Dtm-Vic - Tutorials

Example D.1: EX_D01.Importation.XL


Importation of numerical and textual data in “Excel ® format”.

Transforming a specific XL (csv) format file into DtmVic dictionary file, text file and data file.




This importation procedure can be applied to any text file (.txt) having the following features, for n individuals and p variables:

The first row (p + 1 elements) contains the generic name of the identifiers (for example: ident ) and the p names of the variables (no blank space allowed within the name, less than 20 characters, preferably less than 10) separated with a semicolon (or a comma, or a tab). Blank spaces are allowed between names (free format).

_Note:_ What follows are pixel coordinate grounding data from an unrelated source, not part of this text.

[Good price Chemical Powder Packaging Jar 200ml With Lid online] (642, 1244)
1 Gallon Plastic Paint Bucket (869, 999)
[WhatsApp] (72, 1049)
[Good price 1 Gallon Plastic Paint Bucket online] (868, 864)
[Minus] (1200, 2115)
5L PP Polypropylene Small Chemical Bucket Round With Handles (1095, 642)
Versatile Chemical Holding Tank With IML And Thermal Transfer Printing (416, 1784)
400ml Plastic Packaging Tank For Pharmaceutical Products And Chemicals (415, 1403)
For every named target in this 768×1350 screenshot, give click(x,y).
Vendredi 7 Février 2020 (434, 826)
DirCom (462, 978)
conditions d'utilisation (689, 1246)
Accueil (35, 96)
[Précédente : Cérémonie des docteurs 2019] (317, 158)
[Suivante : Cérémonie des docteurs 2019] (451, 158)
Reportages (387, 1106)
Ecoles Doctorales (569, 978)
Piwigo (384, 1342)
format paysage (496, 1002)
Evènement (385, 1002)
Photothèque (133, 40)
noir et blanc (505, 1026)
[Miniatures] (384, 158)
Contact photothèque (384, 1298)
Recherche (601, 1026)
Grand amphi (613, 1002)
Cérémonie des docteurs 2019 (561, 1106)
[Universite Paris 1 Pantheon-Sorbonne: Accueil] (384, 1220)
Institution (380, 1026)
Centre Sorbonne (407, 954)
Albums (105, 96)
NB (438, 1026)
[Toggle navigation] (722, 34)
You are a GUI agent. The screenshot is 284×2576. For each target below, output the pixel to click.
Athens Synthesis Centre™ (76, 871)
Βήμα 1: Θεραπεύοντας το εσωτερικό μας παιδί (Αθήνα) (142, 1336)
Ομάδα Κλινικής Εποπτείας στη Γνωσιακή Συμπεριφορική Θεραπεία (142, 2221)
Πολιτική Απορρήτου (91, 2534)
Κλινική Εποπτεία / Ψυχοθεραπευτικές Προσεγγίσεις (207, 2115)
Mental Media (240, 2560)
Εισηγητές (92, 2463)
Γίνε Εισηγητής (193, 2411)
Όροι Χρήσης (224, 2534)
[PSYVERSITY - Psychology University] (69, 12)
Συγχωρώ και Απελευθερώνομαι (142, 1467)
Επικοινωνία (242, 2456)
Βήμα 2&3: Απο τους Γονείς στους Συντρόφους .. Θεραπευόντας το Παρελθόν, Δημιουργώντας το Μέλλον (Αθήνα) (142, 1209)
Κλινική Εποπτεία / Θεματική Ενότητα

The n remaining rows contain p + 1 elements: the identifier of the individual (less than 20 characters) and the values of the p variables (for categorical variables, no blank space are allowed within the alphanumeric values; preferably less than 10 characters) separated with a semicolon (or a tab). Blank spaces are allowed between values (free format) and, evidently, within textual variables (responses to open-ended questions, for example).

Only one type of separator (semicolon or tab) can be used in a file. Such file can be obtain by saving an Excel file as either a "CSV file", or a "tab-separated text file".


1- Looking at the data, preliminary steps


The folder “EX_D01.Importation.XL” contains the file “datbase_global.xls”.


The file datbase_global.xls corresponds to a frequent situation: the first row of the table contains the variable identifiers, the first column comprises the observations identifiers.


To begin with, we will have a look (outside DtmVic) at the original file to be imported.

This file is under Microsoft Excel ® format. The reader who is not provided with that software should skip the next instructions… or use the free software “Open Office” instead.


1.1 Search for the examples directory DtmVic_Examples


1.2 In that directory, open the directory of example D.01, named EX_D01.Importation.XL


1.3 Click on the file: “datbase_classical.xls” (basic dictionary and data and texts) to obtain a view of the data through an Excel spreadsheet.

- The first row contains the names of the 17 variables (there are 18 columns, but the first one relates to the identifier of individuals).

Note again two important constraints:

a) the names of variables must have less than 20 characters,

b) these names should not contain blank spaces (replace them by underscores, if any).

Note that these names will be truncated down to 10 characters to build the identifiers of the categories. It is then important that these first 10 characters allow for identifying the variable.

The remaining rows consist of 1043 lines (it is the same sample of individuals from the socio-economic sample surveys serving as example in the applications A.5, B.2).

The sequence of characters in the first cell of each line is the identifier of individual, the following sequences being the values of the 17 variables. Blank cells means “no-answer” or “missing value”.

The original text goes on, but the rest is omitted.